GOAL
Find each line in the records that contains the string "height", treating uppercase and lowercase as distinct, and copy those lines.

PROVIDED DATA
>> START
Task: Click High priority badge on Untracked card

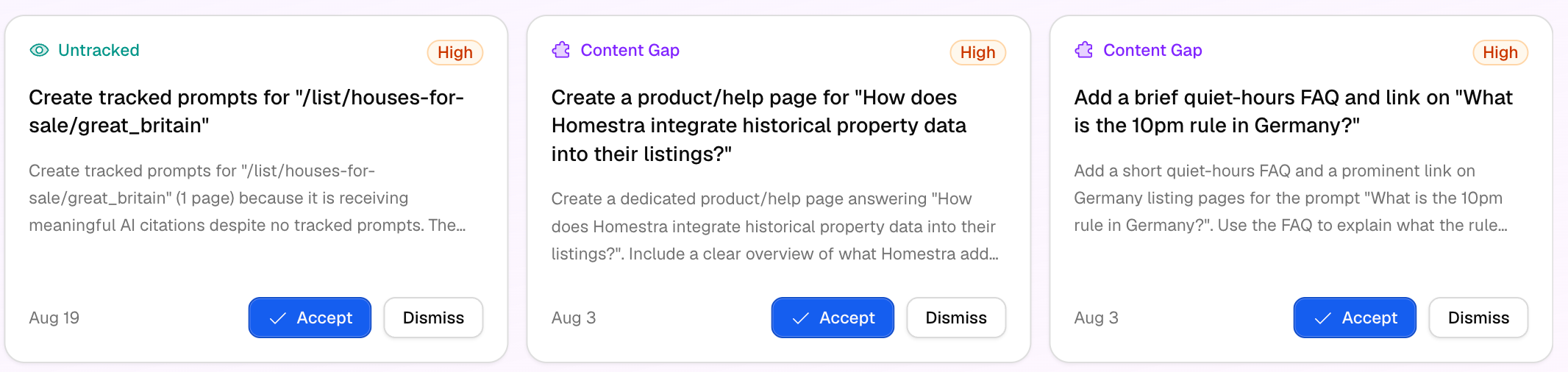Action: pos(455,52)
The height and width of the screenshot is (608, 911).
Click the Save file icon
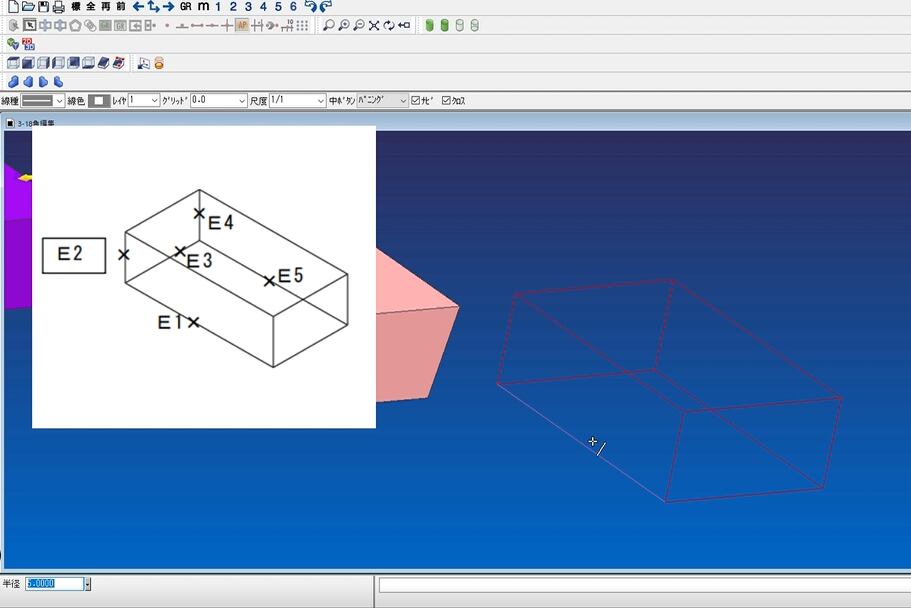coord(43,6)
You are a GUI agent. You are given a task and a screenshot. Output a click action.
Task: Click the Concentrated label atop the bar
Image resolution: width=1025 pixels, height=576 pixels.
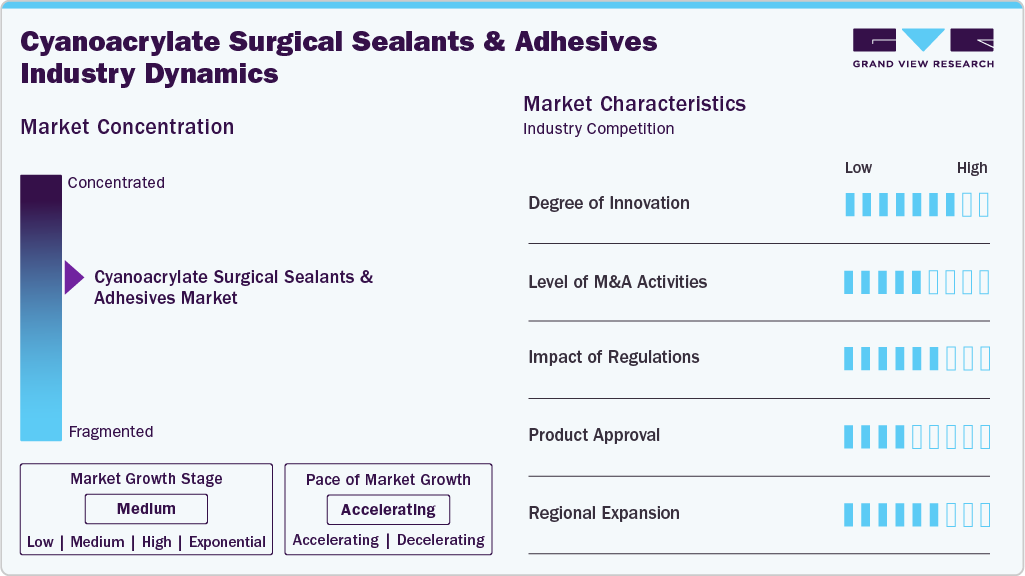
>> END
EXERCISE RESPONSE
The height and width of the screenshot is (608, 911).
Image resolution: width=1025 pixels, height=576 pixels.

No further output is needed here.